Adding insult to injury, those conservation programs that do exist rarely get the money they are promised when Farm Bills are passed. Legislators make a
big deal about how the Farm Bill protects the environment. But whenever budget appropriators need savings, conservation programs are the first on the
chopping block. There's a term for this: Changes in Mandatory Program Spending, or CHIMPS.
Over the last five years, Conservation budgets have been CHIMPed by more than $3 billion, with nearly $2 billion in cuts between 2011 and 2013 alone.
That's not because there's no demand for the programs. Three out of four applications are turned away for lack of funding.
Even common sense on-farm stewardship practices that were historically required of farm subsidy recipients are disappearing from the Farm Bill. Take
taxpayer funded crop insurance. Over the past five years, subsidized crop insurance has become farmers' preferred source of taxpayer assistance.
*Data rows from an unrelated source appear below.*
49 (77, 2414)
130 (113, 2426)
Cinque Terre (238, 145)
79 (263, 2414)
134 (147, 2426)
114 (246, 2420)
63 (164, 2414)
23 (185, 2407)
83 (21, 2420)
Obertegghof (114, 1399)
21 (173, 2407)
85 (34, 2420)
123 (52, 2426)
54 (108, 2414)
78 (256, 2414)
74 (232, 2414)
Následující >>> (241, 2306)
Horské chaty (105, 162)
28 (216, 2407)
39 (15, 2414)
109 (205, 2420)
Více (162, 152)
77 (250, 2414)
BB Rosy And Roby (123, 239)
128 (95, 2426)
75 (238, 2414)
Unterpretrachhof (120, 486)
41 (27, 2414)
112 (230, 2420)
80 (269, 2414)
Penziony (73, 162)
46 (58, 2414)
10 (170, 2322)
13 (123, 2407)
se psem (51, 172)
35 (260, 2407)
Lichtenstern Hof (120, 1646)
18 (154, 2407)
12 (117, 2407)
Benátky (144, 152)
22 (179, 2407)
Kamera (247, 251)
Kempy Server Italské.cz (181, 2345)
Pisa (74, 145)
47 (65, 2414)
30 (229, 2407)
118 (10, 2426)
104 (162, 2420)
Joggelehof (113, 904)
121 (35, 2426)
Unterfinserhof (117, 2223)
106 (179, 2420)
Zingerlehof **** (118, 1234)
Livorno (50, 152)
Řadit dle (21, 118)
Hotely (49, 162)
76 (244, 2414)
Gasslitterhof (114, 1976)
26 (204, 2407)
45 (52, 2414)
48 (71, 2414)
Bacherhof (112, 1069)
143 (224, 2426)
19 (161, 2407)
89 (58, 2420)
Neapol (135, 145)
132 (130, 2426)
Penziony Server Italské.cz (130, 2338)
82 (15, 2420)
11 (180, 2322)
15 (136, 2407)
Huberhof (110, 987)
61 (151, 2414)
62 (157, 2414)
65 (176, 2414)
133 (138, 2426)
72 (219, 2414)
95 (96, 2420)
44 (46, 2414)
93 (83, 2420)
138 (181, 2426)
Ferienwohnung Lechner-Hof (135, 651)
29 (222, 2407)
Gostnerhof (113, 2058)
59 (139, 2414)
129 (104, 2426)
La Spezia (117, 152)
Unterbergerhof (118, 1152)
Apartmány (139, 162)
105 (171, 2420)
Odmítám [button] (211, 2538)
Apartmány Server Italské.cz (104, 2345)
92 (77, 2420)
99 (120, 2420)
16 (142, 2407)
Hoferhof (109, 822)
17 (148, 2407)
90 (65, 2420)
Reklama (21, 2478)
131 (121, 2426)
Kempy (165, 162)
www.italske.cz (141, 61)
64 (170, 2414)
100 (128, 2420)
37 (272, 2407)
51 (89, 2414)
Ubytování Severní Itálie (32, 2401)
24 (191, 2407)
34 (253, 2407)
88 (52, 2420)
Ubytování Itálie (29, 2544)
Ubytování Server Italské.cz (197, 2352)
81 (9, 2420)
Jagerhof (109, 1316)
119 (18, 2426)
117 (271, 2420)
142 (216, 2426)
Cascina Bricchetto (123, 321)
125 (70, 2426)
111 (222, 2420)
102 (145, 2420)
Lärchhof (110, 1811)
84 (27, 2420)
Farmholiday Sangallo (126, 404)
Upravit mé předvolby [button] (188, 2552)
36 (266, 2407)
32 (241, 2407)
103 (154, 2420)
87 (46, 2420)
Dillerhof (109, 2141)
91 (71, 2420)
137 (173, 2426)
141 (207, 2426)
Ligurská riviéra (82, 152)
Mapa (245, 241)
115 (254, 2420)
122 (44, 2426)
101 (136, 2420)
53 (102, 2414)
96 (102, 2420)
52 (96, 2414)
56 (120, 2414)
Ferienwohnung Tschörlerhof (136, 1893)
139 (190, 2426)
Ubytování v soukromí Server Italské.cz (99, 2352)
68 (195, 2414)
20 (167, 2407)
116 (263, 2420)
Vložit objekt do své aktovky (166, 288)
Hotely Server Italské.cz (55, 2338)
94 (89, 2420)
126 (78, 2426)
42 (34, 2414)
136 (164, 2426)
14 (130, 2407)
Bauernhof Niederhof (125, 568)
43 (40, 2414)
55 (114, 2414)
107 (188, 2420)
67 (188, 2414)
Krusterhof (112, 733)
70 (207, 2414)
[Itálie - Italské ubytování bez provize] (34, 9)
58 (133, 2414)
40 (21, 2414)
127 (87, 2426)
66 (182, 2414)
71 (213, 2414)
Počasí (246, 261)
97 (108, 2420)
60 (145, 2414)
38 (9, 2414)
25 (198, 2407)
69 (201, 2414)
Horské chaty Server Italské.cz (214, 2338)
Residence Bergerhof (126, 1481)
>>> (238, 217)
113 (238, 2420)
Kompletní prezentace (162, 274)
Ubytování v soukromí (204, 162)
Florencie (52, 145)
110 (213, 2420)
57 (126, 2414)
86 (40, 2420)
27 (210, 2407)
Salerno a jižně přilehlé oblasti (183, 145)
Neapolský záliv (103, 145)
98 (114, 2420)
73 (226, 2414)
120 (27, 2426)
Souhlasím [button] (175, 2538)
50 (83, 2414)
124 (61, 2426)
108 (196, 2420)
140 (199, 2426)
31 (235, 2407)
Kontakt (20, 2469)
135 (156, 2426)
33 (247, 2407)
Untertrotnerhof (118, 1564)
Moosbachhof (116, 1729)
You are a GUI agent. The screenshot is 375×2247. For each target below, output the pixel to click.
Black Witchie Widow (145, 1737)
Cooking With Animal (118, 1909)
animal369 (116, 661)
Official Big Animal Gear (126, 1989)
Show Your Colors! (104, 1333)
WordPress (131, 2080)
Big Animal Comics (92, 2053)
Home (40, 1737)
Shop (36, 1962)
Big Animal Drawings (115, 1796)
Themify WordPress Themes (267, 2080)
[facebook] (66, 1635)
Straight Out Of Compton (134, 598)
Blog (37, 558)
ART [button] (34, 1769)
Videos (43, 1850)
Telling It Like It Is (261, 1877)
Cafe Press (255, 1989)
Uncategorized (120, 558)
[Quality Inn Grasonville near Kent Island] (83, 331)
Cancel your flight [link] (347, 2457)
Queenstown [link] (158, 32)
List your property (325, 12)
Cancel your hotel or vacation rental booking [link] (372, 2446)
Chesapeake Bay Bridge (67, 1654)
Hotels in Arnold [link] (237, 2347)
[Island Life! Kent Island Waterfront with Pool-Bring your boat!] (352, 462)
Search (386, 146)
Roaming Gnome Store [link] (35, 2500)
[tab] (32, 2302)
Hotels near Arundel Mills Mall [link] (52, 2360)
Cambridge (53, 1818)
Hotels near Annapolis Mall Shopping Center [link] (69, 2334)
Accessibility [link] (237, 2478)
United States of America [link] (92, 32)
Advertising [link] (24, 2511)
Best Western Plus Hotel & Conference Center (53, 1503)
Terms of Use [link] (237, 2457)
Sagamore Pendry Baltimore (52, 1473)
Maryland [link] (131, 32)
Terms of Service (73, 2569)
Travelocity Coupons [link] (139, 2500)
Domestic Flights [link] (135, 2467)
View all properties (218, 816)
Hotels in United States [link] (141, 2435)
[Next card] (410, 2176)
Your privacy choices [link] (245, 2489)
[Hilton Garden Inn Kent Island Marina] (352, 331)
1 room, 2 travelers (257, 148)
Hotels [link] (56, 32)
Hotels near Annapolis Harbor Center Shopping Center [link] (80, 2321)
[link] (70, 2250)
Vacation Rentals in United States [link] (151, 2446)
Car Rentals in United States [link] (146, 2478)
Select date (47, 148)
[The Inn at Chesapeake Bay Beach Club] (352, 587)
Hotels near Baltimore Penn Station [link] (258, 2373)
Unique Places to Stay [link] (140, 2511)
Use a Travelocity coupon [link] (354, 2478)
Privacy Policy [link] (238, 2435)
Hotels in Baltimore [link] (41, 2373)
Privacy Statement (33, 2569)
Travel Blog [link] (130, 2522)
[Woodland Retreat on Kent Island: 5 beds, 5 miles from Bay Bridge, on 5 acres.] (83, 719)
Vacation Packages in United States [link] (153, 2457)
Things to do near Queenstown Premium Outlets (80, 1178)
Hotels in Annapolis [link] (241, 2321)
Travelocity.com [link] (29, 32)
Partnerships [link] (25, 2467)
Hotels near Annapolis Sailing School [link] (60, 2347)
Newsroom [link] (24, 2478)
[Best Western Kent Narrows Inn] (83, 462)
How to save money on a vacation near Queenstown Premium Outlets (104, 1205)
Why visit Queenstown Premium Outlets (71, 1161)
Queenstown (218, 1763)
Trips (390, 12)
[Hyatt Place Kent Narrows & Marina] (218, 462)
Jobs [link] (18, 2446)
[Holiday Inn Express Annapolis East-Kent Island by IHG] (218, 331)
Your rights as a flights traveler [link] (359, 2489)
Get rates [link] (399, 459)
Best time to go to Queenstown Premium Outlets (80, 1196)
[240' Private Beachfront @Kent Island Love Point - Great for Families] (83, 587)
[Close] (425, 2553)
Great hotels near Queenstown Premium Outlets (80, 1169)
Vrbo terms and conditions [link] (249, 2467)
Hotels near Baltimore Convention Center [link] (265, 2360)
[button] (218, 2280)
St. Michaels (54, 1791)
Crop insurance policies currently come with no land conservation requirements. Because of this, they are actually causing a massive amount of previously
protected land to be plowed up. Farmers anxious to cash in on record crop prices no longer have to worry about yields when taxpayer programs guarantee them
against losses. Across the Great Plains, corn and soybeans are being planted on millions of acres of erodible lands that were previously deemed marginal
and formerly protected through the Conservation Reserve Program. Scientists fear another Dust Bowl is in the making.
"Congress right now has the ability and responsibility to transform the Conservation Title for the next 10 years," says Oregon Representative Earl
Blumenauer. In May, Blumenauer introduced HR 1890, the "Balancing Food, Farms and Environment Act of 2013." The bill is just one of many intended to
strengthen conservation efforts into the House and Senate Farm Bills, which should come to floor votes this summer. A Coburn-Durban amendment is aimed at
imposing income thresholds on crop insurance for the largest farmers. HR 1890 would provide more money for to protect land in permanent easements and
reward farmers for carbon sequestration. Chellie Pingree of Maine introduced an amendment to expand supports to organic farmers.
In a political landscape hostile to environmental protection, agricultural lobbies have for decades found ways to pilfer conservation budgets to help boost
crop and livestock production. Over the last ten years alone, according to the Environmental Working Group, two billion dollars in the Environmental
Quality Incentives Program have been diverted to pay for the hard costs of establishing waste containment structures for concentrated animal feeding
operations, laying pipe for irrigation in arid regions, and draining wetlands.
Like the Olympic Games, the renewal of the Farm Bill only comes around every four to five years. It offers the opportunity for Americans to invest in the
long-term health of farmlands and the countryside. But time may be running out.
Could this year be a turning point for Farm Bill conservation reforms, like the 1985 and 1990 Farm Bills, which established far-reaching efforts to protect
grasslands and wetlands across the heartland?